2014 : Interstellar de Christopher Nolan :
Encore un très beau rôle. Bien que son rôle soit, en temps de présence à l’écran, assez court (on la découvre pour la première fois au bout de 80 minutes de film), Jessica Chastain joue un rôle prépondérant dans le récit. Difficile de le résumer ici (il est très complexe), mais Murphy (dite « Murph ») est la fille de Cooper (Matthew McConaughey) un astronaute parti chercher une planète où l’humanité, menacée de disparition par la dégradation du climat terrestre, pourra se réfugier et s’épanouir. Murph est souvent visitée par un fantôme, qui lui laisse des messages mystérieux. Et puis elle grandit. Devient une scientifique réputée. Son père ne revient pas. Elle le vit comme une trahison. Mais le fantôme revient. Murph va bientôt sauvez le monde. Chastain joue le ressentiment, l’intelligence, la ruse aussi. Elle est très belle et attirante, peut-être pour la première fois. Regardez ce photogramme :
2014 : A Most Violent Year de J.C. Chandor :
La voici soudain blonde ! Encore un rôle de mère et épouse, loin d’être une femme effacée… Plus forte que jamais, elle tente contre vents et marées de soutenir son mari (Oscar Isaac), dont elle est le conseiller financier, un entrepreneur dépassé par ses incartades à la loi (même s’il a été un peu poussé à tomber dans l’illégalité). Sa blondeur lui donne un petit côté vulgaire, populaire, qui la sort de ses rôles précédents. Changez de couleur de cheveux, changez de personnalité…

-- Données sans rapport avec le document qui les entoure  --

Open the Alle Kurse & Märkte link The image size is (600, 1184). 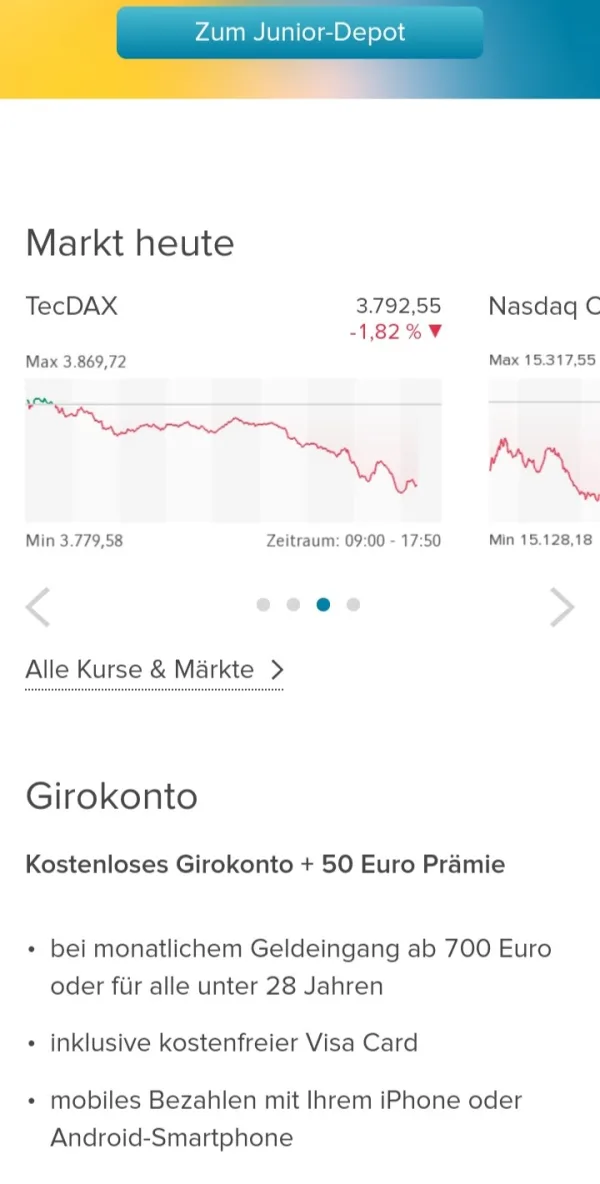140,670
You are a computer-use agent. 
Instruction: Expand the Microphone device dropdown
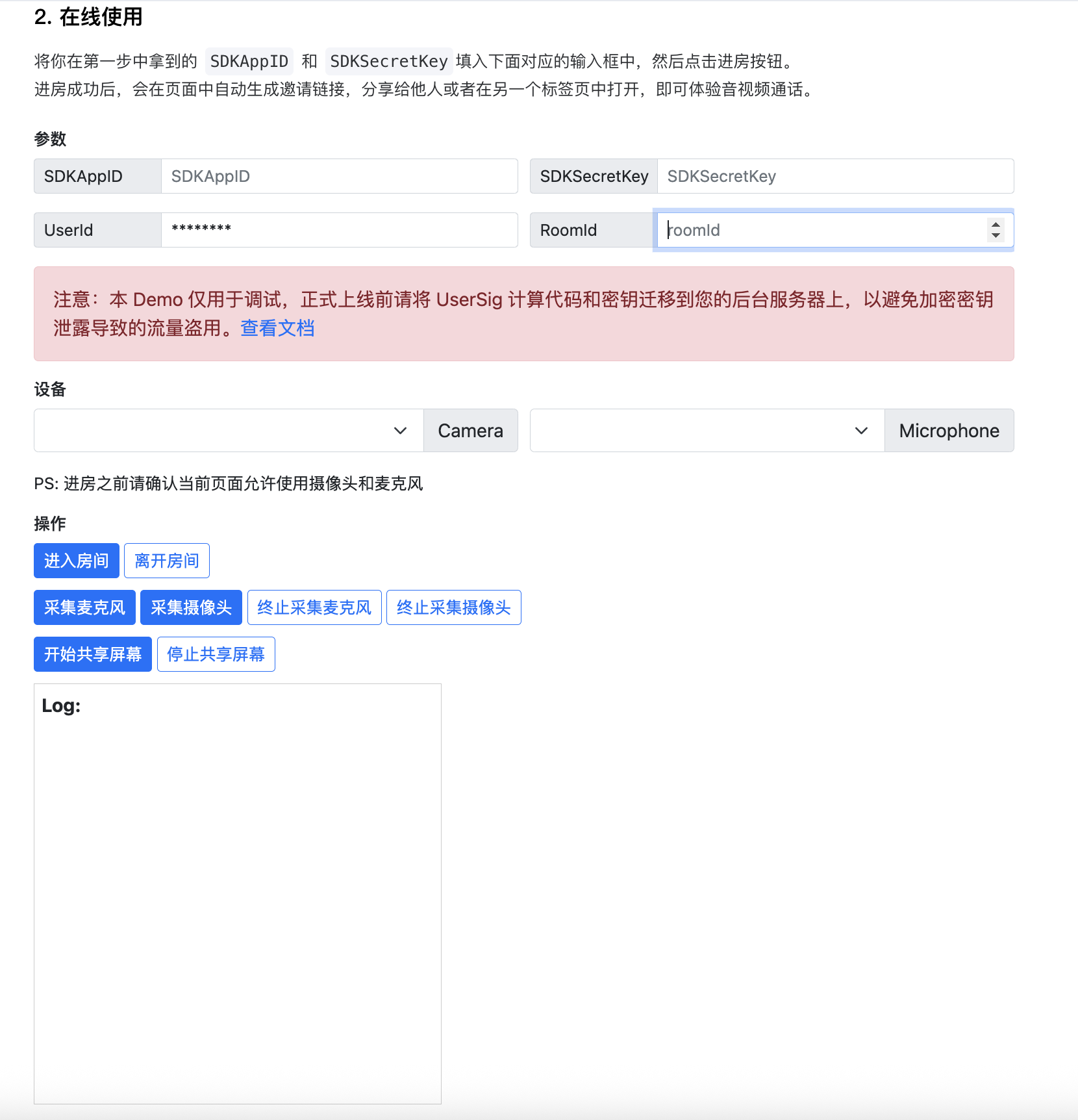[x=707, y=430]
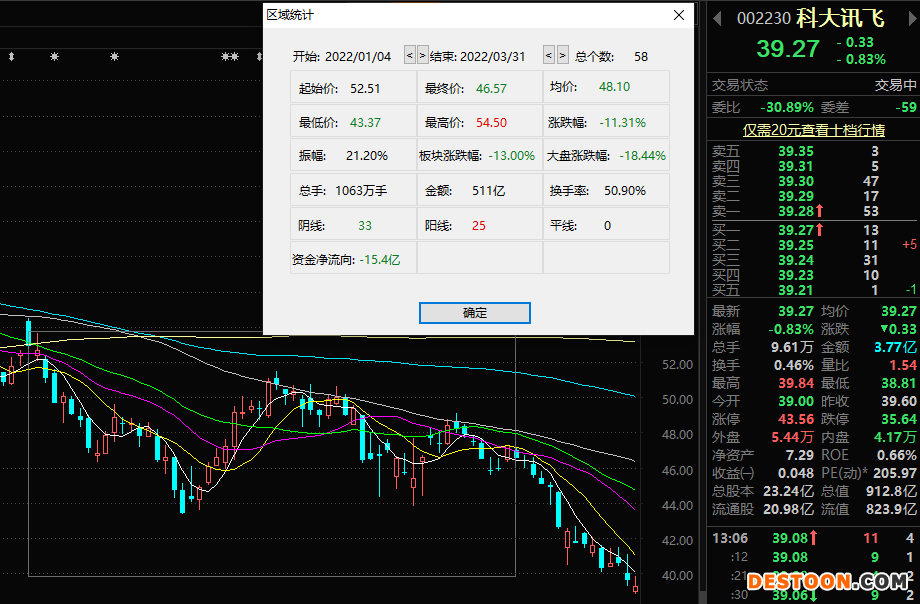Click the 确定 button in the dialog
Screen dimensions: 920x604
(475, 313)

2015 : Seul sur Mars (The Martian) de Ridley Scott: Melissa Lewis
Retour à un roux, d’ailleurs plutôt sombre. Jessica Chastain dirige désormais une équipe d’astronautes américains qui a été contrainte d’abandonner sur Mars un des leurs (Matt Damon), persuadés qu’il était mort. Il va survivre. A la NASA, tout le monde se réjouit. Seul le commandant Melissa Lewis (notre Jessica préférée) se sent coupable de l’avoir abandonné. Mue par son sens de l’honneur, elle repart le chercher. Droite, indomptable, rigoureuse et humaine, Chastain, après Interstellar, resplendit une fois de plus dans un film de science-fiction.